Work to complete:
Return each line in the records below that contains the word "screenshot". Case matters.

Information:

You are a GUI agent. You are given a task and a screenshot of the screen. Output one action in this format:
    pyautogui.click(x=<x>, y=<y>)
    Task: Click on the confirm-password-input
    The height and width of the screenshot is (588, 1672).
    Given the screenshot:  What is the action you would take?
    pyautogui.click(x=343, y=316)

Task output:
You are a GUI agent. You are given a task and a screenshot of the screen. Output one action in this format:
    The height and width of the screenshot is (588, 1672).
    Given the screenshot:  What is the action you would take?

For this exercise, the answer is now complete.